Ahora vuelvo a este ejercicio, aunque no sea todos los días. Tal vez escribir a diario le quitaría algo de magia. Prefiero usarlo como una ayuda en este extraño escape de tranquilidad que da el “no tener mucho que hacer”.
Desde los quince años, si no recuerdo mal, me he dedicado a trabajar. Y no solo en un trabajo cualquiera: he trabajado en mis estudios, en mi salud, en mi aspecto, en mi familia… en todo. Como todos los seres humanos, supongo.
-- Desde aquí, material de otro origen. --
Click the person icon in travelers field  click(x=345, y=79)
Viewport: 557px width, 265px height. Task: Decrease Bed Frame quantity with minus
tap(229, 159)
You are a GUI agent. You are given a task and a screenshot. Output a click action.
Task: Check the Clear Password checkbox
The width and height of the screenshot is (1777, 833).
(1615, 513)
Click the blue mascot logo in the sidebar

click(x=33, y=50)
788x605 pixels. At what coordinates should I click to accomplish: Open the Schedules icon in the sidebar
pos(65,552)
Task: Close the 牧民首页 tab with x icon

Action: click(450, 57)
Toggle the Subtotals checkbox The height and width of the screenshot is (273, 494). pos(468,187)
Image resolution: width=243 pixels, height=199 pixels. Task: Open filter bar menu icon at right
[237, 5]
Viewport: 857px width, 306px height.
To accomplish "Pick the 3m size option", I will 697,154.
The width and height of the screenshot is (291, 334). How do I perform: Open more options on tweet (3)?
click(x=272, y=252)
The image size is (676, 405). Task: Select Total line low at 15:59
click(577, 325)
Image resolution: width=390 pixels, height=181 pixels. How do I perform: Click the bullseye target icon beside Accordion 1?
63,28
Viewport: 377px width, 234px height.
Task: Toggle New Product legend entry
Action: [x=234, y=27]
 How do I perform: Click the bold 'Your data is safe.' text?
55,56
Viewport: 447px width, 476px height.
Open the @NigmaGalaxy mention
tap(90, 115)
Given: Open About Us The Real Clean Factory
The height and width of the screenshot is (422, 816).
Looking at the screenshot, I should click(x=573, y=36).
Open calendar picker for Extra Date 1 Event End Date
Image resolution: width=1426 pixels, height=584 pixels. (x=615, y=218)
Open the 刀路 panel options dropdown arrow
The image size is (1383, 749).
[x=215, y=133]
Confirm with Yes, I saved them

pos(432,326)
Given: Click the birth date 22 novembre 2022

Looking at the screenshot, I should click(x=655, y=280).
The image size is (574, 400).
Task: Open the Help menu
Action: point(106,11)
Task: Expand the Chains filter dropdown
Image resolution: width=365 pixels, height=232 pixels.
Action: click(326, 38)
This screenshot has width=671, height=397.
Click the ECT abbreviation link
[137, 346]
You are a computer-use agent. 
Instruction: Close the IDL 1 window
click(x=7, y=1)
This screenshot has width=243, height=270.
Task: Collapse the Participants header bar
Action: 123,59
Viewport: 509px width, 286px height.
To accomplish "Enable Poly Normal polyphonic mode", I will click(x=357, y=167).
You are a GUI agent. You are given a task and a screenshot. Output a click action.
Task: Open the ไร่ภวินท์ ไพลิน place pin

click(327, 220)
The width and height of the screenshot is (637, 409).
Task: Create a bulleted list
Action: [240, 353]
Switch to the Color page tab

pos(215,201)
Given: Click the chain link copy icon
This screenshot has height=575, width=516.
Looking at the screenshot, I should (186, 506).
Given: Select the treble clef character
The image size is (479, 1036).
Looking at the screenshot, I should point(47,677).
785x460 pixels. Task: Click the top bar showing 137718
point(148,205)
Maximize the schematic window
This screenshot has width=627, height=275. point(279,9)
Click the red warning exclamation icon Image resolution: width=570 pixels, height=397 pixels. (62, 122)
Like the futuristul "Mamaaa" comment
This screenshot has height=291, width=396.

Pero desde los diecisiete años empecé a trabajar para una compañía, con una rutina entre computadores, teléfonos, fotocopiadoras y correos. Esa rutina me dio una sensación de utilidad que no quiero perder. Siento que también la necesito para seguir cumpliendo sueños y ayudar a quienes amo a cumplir los suyos.
Mi vida ha sido, de alguna manera, un constante:
trabajar duro para lograrlo.
Trabajar me ha ayudado a estar donde estoy hoy. Tal vez por eso, después de tanto tiempo con algo fijo, la incertidumbre de buscar algo nuevo —y además en algo donde no tengo experiencia— ha hecho que mi cabeza se enrede un poco.
Sin embargo, gracias a Dios y a la vida, encuentro las palabras y la calma necesarias para organizarme y persistir sin desistir. Estar aquí, incluso en medio de muchas cosas, me ayuda a fortalecer la mente y ordenar todo, solo para no perderme.
Vivir los días oscuros, permitírmelos, me ha ayudado a salir de ellos más fuerte, aprender y continuar este bendito camino que, al final, me llevará a donde yo quiera llegar.